**TASK GOAL:** Before you reproduce the entries that follow, strip out any image they contain and keep the rest exact.

**SUPPLIED RECORDS:**
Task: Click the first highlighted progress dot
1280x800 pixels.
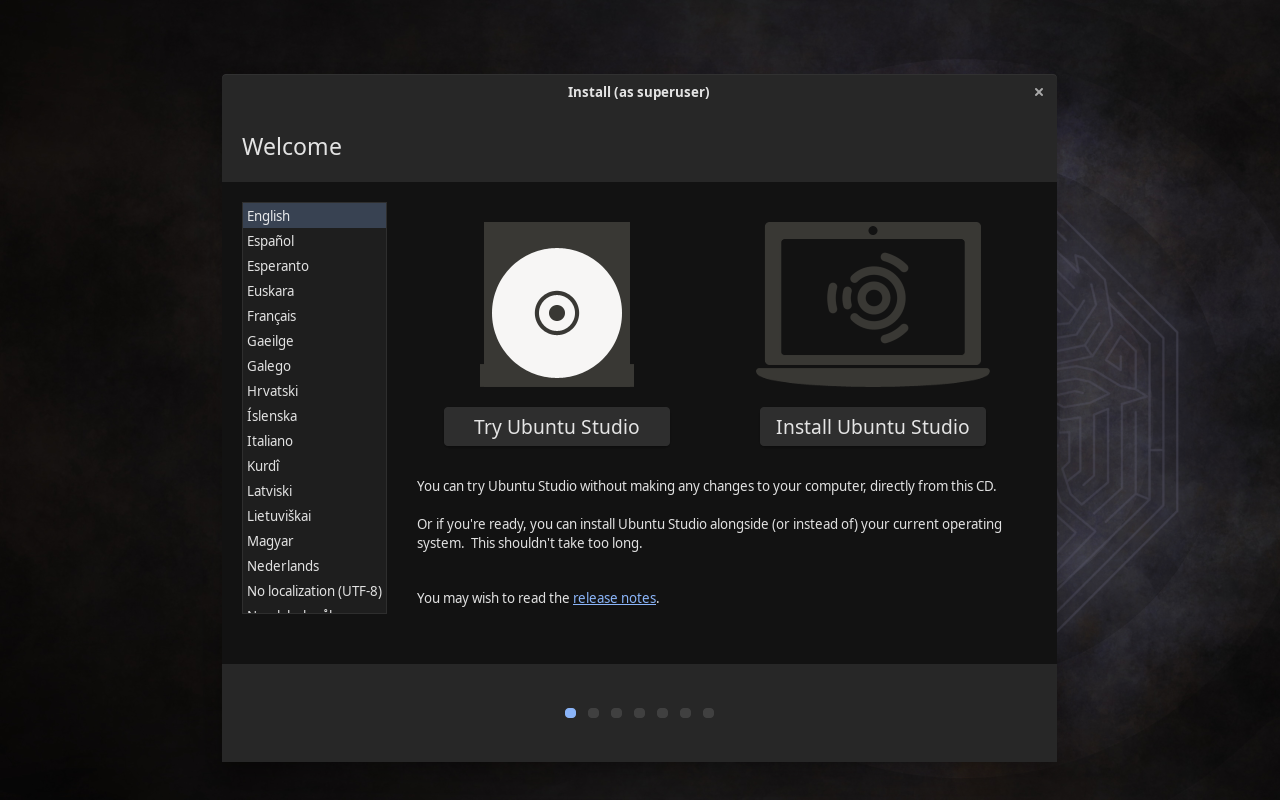Action: 570,713
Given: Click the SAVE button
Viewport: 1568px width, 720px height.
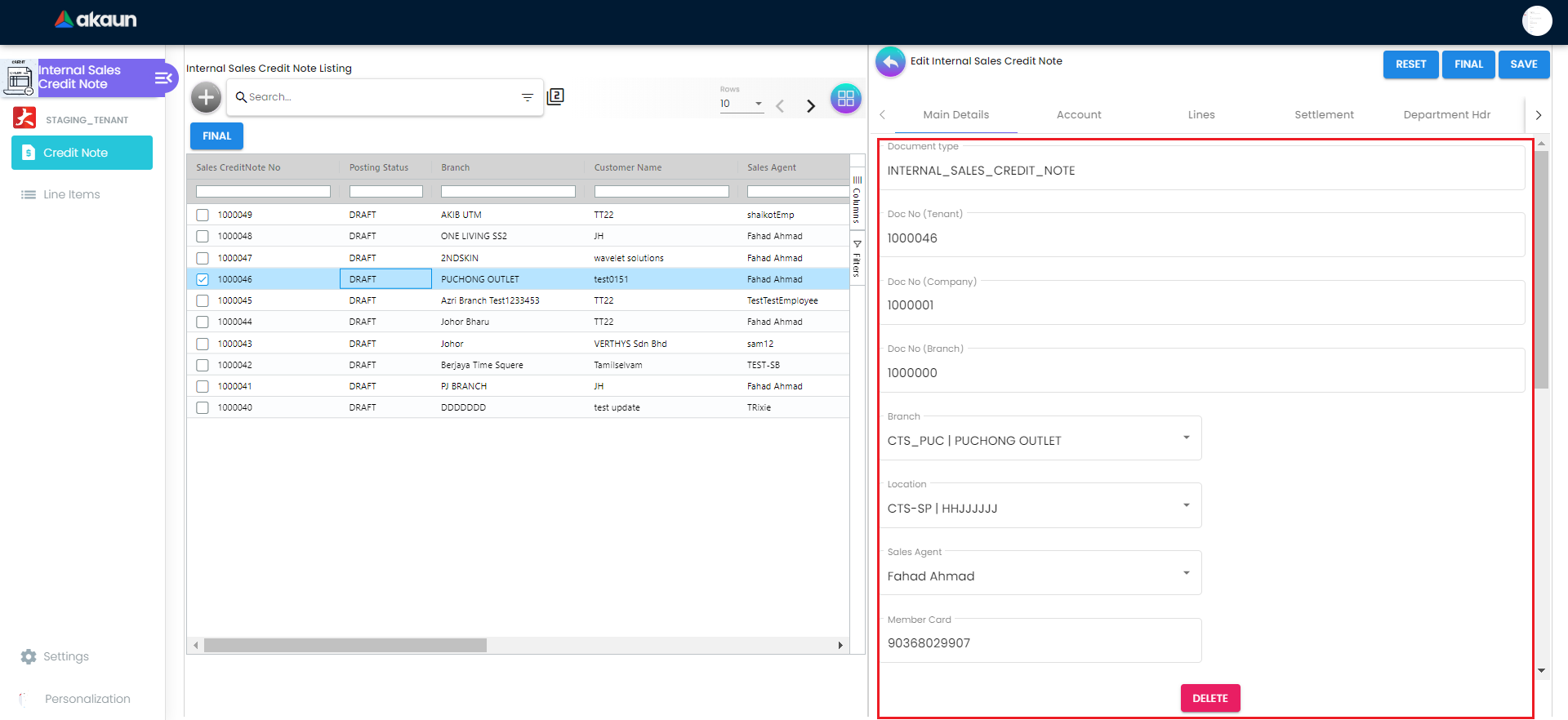Looking at the screenshot, I should (1523, 64).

**REPLY:**
Task: Click the first highlighted progress dot
1280x800 pixels.
Action: 570,713
Given: Click the SAVE button
Viewport: 1568px width, 720px height.
Looking at the screenshot, I should (1523, 64).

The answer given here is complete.